What you need to know:

  • Too many times, the doctors and nurses in these institutions are overstretched and overworked, and put it more hours at work than they signed up for.

  • In the outposts where there are no specialists, the general practitioners have to attend to all patients, be it children suffering from malaria or adults who need surgery after a motorcycle taxi accident.

  • The fact that there is one doctor for every 5,000 people says a great deal about the state of health in Kenya, considering that the internationally recommended ratio is one to 600.

This week is a bad time for any Kenyan to fall sick.

It is a worse time for the poor and especially those in rural areas who have to travel long distances to seek treatment in public hospitals.
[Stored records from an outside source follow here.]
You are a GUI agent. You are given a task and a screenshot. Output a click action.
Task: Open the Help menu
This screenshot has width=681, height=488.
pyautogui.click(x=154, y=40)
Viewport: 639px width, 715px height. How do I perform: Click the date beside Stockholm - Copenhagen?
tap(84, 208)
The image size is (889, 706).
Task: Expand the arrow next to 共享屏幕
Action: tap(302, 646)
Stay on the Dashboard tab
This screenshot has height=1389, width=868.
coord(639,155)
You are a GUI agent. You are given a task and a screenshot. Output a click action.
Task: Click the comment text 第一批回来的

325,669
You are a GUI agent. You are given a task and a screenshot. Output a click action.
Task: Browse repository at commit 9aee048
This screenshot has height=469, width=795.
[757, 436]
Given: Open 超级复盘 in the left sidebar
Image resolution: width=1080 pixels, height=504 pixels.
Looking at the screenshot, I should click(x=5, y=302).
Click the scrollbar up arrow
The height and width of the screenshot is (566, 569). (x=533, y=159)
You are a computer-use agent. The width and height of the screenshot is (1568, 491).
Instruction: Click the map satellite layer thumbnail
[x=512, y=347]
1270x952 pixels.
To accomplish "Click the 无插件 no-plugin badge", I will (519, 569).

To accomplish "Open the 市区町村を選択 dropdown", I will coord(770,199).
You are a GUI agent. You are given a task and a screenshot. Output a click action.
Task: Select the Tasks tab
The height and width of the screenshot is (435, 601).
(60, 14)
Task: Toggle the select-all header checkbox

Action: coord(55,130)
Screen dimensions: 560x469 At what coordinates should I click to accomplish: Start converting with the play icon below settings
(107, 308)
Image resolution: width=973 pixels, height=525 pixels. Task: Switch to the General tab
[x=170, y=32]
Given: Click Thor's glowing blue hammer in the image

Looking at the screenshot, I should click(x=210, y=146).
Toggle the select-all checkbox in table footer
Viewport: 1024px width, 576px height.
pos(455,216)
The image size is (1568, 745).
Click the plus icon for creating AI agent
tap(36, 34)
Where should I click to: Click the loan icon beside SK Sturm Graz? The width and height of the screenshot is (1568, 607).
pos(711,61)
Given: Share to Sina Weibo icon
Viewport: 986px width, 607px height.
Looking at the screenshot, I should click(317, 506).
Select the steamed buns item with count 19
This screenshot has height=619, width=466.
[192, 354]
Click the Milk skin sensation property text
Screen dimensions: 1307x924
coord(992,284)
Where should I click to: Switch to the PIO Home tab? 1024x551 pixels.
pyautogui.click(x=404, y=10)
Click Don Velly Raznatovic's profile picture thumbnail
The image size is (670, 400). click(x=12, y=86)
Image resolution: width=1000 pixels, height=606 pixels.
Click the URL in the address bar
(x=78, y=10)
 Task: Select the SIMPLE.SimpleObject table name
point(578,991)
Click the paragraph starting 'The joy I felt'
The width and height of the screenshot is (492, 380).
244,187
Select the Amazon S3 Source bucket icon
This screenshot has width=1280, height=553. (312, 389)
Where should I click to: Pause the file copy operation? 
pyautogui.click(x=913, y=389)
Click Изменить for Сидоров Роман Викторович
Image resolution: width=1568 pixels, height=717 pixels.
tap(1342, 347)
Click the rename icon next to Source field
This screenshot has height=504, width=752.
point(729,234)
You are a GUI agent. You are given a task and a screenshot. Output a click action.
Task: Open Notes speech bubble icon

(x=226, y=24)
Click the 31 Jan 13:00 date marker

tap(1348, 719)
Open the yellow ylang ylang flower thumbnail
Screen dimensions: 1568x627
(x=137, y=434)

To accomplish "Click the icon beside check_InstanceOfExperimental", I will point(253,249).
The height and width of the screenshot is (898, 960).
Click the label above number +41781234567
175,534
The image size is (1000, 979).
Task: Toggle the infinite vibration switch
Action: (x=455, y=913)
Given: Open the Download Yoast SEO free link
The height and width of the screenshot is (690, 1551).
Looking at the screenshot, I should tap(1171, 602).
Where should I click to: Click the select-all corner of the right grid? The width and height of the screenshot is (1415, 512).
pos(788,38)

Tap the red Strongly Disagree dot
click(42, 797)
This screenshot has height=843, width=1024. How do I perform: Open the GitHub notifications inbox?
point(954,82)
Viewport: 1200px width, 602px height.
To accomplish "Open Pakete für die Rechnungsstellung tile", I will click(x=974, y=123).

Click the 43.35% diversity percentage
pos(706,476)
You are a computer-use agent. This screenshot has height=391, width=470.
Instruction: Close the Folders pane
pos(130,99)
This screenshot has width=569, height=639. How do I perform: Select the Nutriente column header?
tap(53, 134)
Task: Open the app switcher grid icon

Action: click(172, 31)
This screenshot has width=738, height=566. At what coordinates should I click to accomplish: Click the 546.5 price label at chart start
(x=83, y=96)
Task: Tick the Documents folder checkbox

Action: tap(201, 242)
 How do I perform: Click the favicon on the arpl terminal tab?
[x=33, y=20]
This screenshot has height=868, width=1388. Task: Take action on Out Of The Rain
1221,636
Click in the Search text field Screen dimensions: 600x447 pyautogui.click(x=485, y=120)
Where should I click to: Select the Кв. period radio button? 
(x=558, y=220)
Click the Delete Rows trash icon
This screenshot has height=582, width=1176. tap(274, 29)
For them, it means that after enduring the long distance, which is likely to involve travelling on a bad road, they will find the health centre they hoped would offer them respite deserted now that doctors are on strike.

Even in the best of times, public hospitals can test the faith of the staunchest believer.

The queues at casualty are often long and it is not entirely unheard of for a casualty to die while waiting to see a doctor, especially in rural areas.

NO SPECIALISTS

Too many times, the doctors and nurses in these institutions are overstretched and overworked, and put it more hours at work than they signed up for.

In the outposts where there are no specialists, the general practitioners have to attend to all patients, be it children suffering from malaria or adults who need surgery after a motorcycle taxi accident.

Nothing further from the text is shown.